Your objective: Where in the data below does the word "computer" appear? Copy each line that holds it.
BEGIN Given data
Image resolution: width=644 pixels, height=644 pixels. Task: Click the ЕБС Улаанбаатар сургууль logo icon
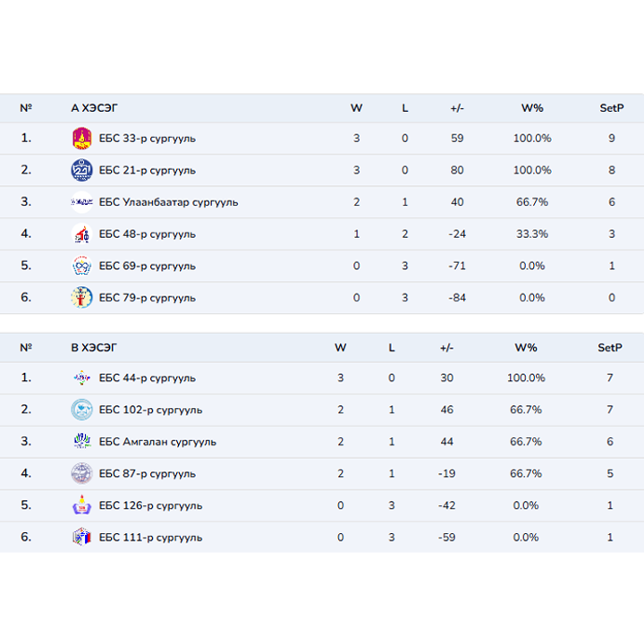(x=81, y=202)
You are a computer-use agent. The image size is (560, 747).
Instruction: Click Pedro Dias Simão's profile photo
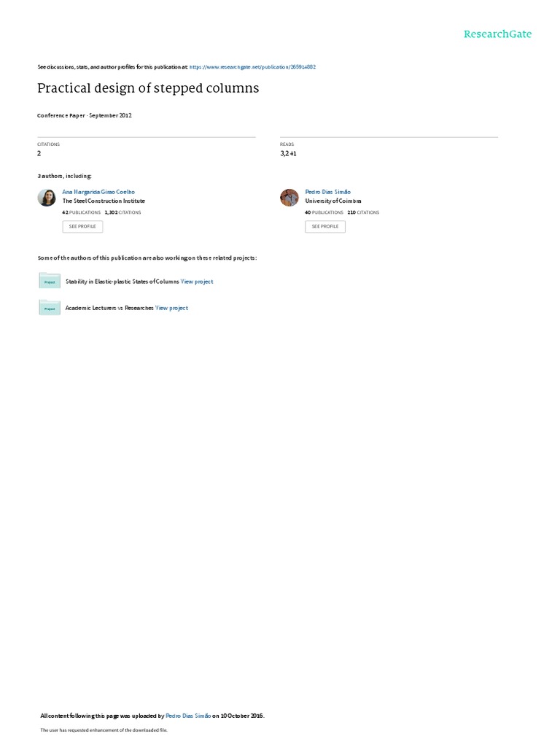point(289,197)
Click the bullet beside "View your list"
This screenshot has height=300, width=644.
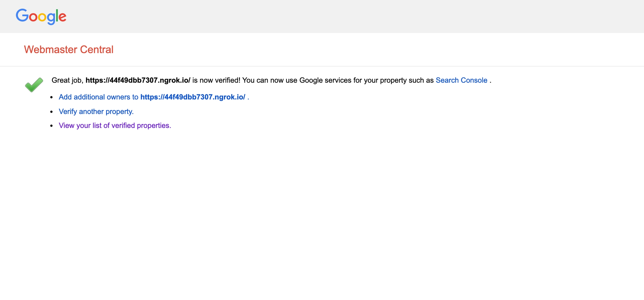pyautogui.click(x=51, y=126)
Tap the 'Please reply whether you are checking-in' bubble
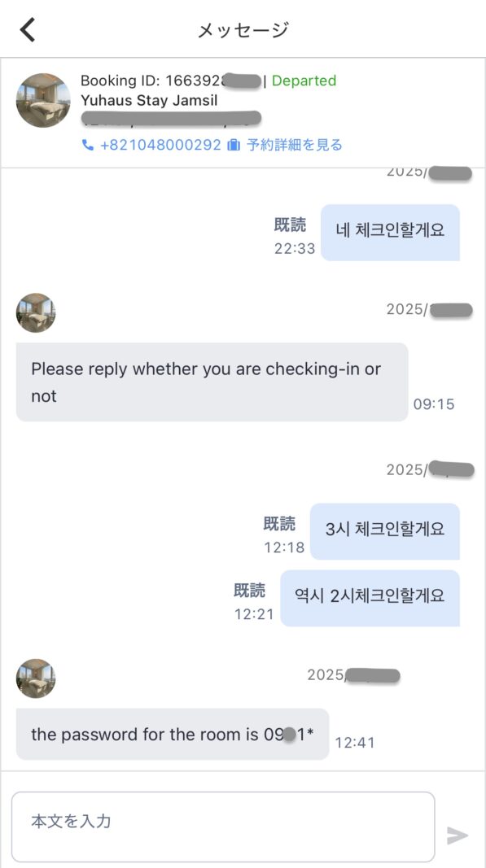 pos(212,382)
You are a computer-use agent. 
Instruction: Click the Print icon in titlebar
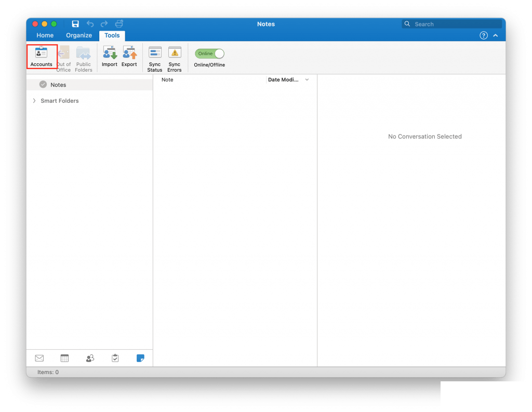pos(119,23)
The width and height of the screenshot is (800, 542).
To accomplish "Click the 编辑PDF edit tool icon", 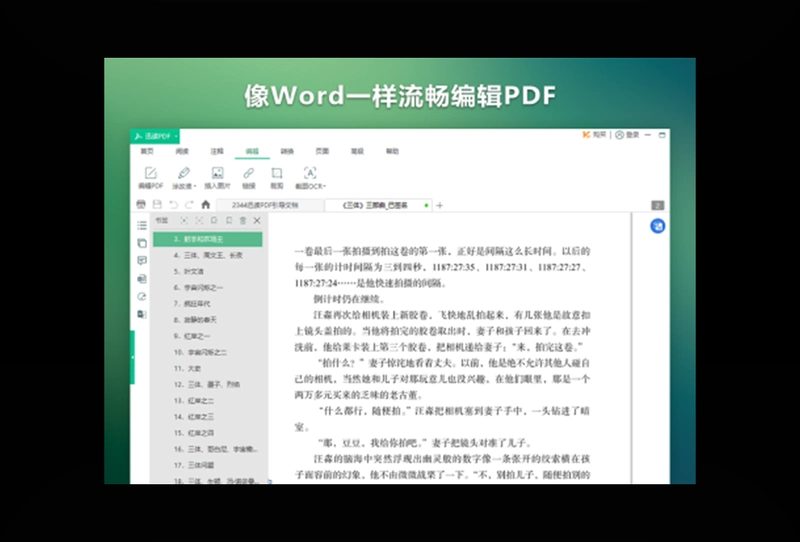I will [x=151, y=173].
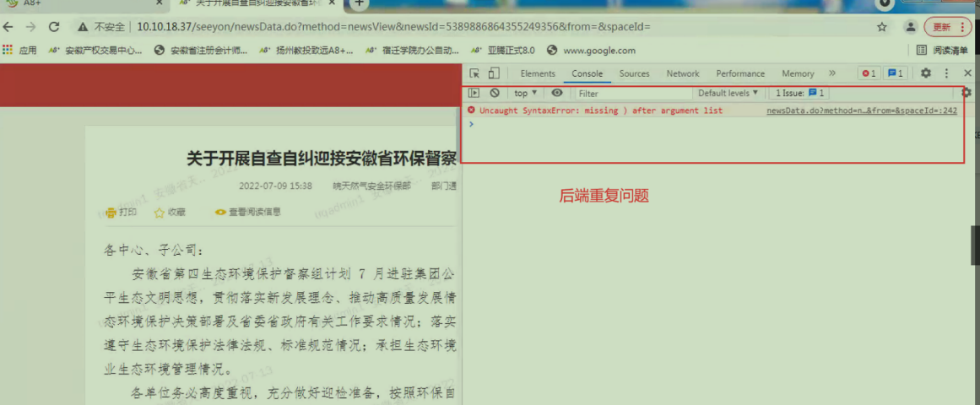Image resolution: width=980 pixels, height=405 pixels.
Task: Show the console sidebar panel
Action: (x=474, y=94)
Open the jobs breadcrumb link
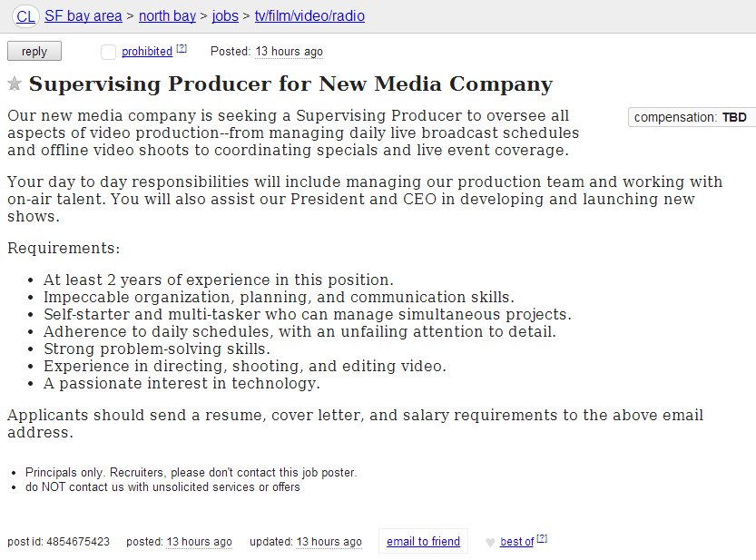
END Given data
Written response:
You are a computer-use agent. The image size is (560, 747).
You are a computer-use agent. 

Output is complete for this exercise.